The JUCO World Series is an annual baseball tournament held across three divisions of National Junior College Athletic Association baseball. Taking place in late May and early June each year, it determines the junior college baseball national champions. The first year in which the World Series was played across three separate divisions was 1993.

NJCAA Playoff Format 
The NJCAA baseball playoff format for reaching the JUCO World Series is generally the same for all divisions, regions, and districts with few exceptions. The postseason begins with a Region Sectional. This is a best-of-three series against another team from the region. Oftentimes the top eight seeds in a given region will be seeded one through eight. With this being the case, the number one team would face the number eight seed in the first round and so on. The four winners of these opening round series then advance to the Region Championship. The Region Championship is a four team double elimination tournament that determines the winners of each of the NJCAA's twenty-four regions. Each of the Region Champions then advances to the District Championship. The District Championship is generally a three-game series contested between two region champions to determine who receives that district's bid to the JUCO World Series. In Divisions I and II, the ten district champions continue on to the JUCO World Series where a double elimination tournament decides that year's national champion. In Division III, the seven district champions plus an at-large selection, a runner-up from one of the district championships, reach the JUCO World Series and play a double elimination tournament to determine the national champion.

Division I College World Series
Since 1977, the champion of each of the NJCAA's ten regionally defined districts advance to the event.  It is held as a ten team, double-elimination tournament.  Several different brackets and schedules have been used since the event began in 1958.  In the first season, the event was an eight-team bracket leading to placement, with the winners of their first two games playing for the championship, while others played for respective places.  In 1959, the NJCAA adopted the double-elimination format.  In 1977, the event expanded to ten teams, and has remained so ever since. The Division I College World Series is held annually in Grand Junction, Colorado at Sam Suplizio Field.

:: DATASET EXCERPTS ::
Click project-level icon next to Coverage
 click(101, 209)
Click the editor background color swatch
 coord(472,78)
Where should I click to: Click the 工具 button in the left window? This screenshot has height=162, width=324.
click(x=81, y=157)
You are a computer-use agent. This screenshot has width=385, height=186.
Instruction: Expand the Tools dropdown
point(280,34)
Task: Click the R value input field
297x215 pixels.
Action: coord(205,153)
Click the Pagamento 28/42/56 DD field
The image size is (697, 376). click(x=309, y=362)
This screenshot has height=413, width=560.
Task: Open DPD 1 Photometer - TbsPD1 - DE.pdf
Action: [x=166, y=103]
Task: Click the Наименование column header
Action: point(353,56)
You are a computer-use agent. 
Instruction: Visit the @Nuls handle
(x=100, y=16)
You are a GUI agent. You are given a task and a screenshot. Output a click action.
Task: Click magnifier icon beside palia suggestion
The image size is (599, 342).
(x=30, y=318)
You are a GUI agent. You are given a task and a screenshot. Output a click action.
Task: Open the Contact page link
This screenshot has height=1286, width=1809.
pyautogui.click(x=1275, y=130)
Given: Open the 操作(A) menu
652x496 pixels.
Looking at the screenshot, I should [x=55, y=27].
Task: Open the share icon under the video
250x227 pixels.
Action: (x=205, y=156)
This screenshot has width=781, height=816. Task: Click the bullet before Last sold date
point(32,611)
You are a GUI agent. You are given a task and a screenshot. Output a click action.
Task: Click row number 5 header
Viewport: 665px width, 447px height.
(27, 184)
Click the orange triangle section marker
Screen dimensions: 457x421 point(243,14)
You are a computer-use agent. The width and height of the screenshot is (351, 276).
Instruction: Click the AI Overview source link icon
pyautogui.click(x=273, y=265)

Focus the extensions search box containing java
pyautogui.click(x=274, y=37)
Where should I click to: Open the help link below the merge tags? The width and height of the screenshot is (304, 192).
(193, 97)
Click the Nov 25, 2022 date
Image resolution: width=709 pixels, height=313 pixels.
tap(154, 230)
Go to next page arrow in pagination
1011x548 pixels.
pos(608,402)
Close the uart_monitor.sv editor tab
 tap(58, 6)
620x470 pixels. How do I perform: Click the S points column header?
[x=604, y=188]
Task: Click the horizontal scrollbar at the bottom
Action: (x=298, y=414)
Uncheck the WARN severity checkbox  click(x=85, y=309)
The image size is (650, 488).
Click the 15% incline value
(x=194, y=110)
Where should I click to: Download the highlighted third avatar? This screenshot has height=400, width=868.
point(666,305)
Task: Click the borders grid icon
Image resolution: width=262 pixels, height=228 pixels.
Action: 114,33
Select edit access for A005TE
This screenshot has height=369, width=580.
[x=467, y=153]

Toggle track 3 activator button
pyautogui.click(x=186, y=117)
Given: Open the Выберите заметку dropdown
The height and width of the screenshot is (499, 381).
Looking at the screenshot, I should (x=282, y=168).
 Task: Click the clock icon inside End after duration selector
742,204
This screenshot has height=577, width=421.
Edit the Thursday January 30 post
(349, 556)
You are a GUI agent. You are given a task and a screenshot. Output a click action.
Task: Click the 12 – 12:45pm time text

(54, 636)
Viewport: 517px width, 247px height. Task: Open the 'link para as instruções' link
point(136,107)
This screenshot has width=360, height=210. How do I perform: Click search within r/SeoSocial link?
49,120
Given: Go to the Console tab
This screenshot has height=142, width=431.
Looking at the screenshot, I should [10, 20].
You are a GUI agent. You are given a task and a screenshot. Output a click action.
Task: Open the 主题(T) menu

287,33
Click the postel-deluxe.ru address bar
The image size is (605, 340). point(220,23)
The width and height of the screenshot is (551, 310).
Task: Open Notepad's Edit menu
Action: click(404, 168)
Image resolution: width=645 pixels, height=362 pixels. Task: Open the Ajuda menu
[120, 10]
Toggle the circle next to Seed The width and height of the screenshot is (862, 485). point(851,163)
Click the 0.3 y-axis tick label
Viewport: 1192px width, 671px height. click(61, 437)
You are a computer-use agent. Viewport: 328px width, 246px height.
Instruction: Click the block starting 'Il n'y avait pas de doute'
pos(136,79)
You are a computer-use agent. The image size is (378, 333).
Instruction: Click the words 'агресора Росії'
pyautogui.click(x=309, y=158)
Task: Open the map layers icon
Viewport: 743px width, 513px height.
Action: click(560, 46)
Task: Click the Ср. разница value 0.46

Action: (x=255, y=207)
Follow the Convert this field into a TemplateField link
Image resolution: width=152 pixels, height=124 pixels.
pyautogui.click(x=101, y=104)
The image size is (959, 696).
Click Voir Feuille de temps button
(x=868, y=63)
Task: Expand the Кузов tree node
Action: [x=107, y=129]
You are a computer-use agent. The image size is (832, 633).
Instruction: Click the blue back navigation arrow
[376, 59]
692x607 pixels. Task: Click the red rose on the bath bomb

:: WHAT IS NEEDED ::
Can you pick up the JUCO World Series text after its last sentence and carry it forward?

:: ANSWER FOR THIS EXERCISE ::
Division I Champions

Division II College World Series 
The NJCAA Division II College World Series is held annually in Enid, Oklahoma at David Allen Memorial Ballpark. The World Series was previously held in Millington, Tennessee from 1993 until 2008. It has remained in Enid, Oklahoma since 2009.  The Division II tournament is a double elimination tournament contested by the ten district champions. The Division II format is largely the same as the Division I tournament, being that there are ten teams competing for the national championship in a double elimination format.

Division II Champions

Division III College World Series 
The NJCAA Division III College World Series is held annually in Greeneville, Tennessee at Pioneer Park. The Division III World Series was originally held in Jamestown, New York from 1993-1994. It then moved to Batavia, New York from 1995-2004 before moving again to Glens Falls, New York for the 2005-2006 seasons. It was held in Tyler, Texas from 2007-2014. It changed sites once again for the 2015-2016 seasons when Kinston, North Carolina hosted. The World Series has been held in Greeneville, Tennessee since 2017. The double elimination tournament pits the seven district champions plus an at-large selection against each other to determine the NJCAA Division III baseball national champion. Unlike the Division I and II tournaments, there are only seven districts in Division III, rather than ten. This allows for a non-district champion to reach the finals with an at-large bid to round out the tournament at a more even eight teams.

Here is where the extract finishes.